The final problem is that one of the most important things is left out: pure, accidental happiness. Identical twins with the same DNA are not identical even at birth. They don't look identical, they don't have identical temperaments, and when you put them in medical scanners, their organs are not identical. Why is that? This is because the DNA doesn't tell exactly how we evolve in every connection between every specified cell. There is a vague set of instructions that randomness then acts on. Randomness is the cherry on top of the equation for hereditary interactions with experiences.
What is a surprising source of individual differences? When you are carried in the uterus and your mother fights off an infection, especially a viral infection, her body makes molecules called cytokines that are involved in the immune response. These molecules enter the fetus and the developing nervous system via the umbilical cord. There are receptors in the developing fetus' brain for those cytokines that affect development.
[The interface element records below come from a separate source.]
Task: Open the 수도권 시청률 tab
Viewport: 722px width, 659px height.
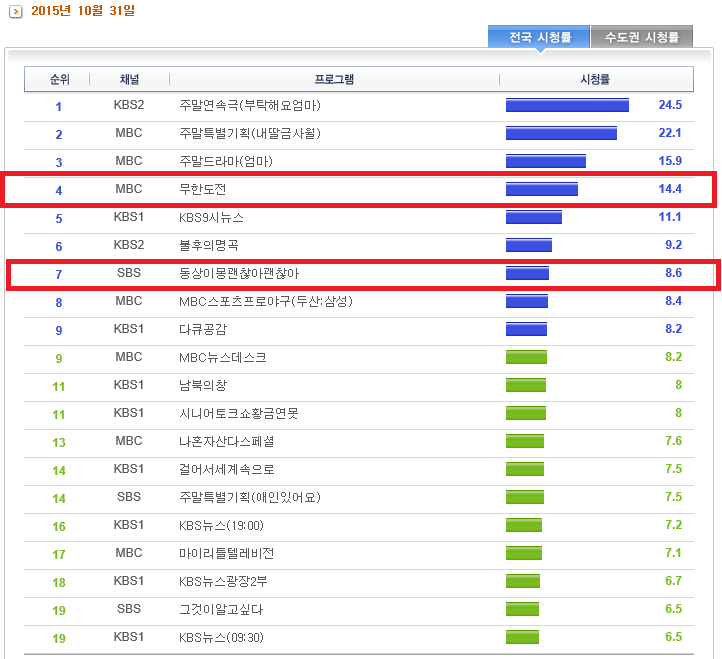Action: point(641,37)
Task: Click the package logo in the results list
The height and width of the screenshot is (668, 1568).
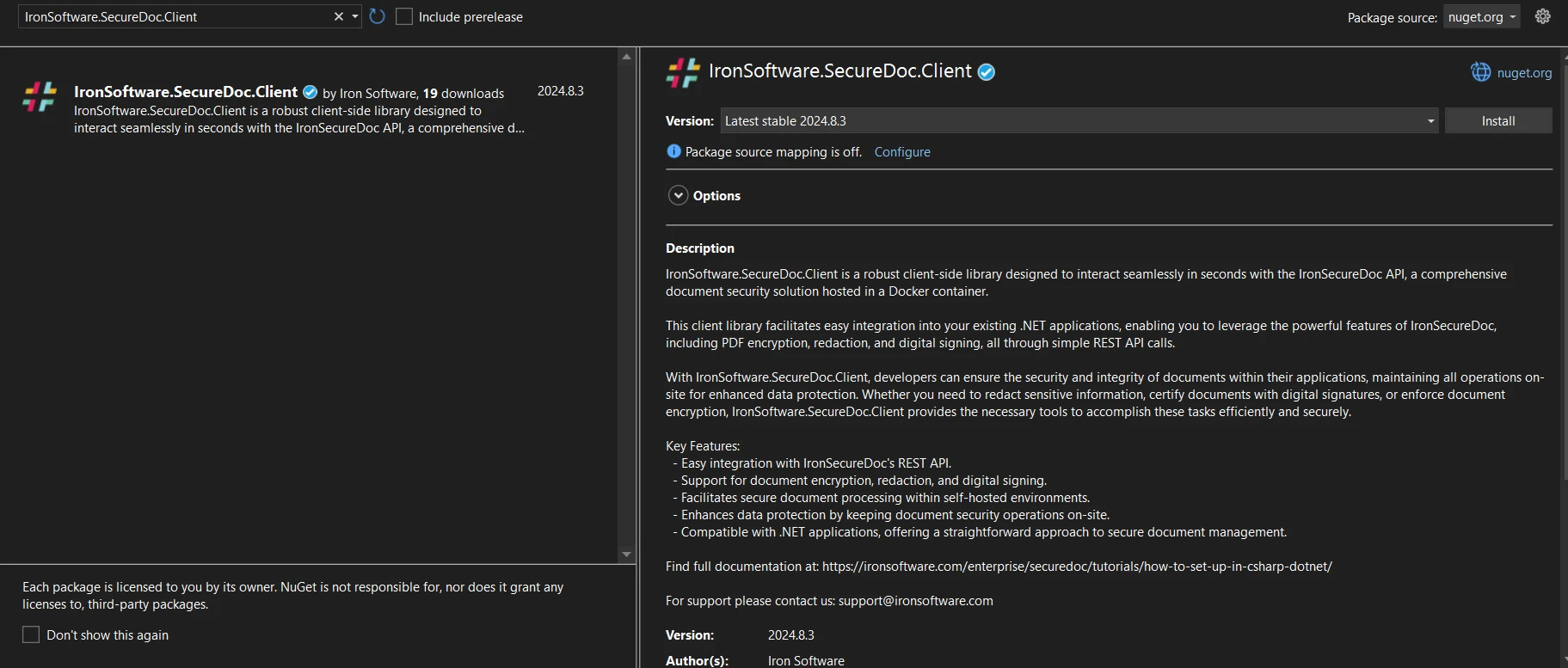Action: pyautogui.click(x=40, y=97)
What is a common misconception about individuality? It turns out that when psychologists look closely at this, it just isn't true. Your birth order is an important determinant of your behavior and interaction in your own family, both as a child and as an adult. But it's not as if the first kids who tend to be the leaders in their families, the leaders in the playground at school, or the leaders of companies. It is not transmitted that way.
How should the science of individuality affect public order?. "That's just not true. None of the cognitive and behavioral traits known to us are produced by a gene or a small number of genes. They are created by many subtle variations that add up and interact. A recent study tried to identify the genes that are.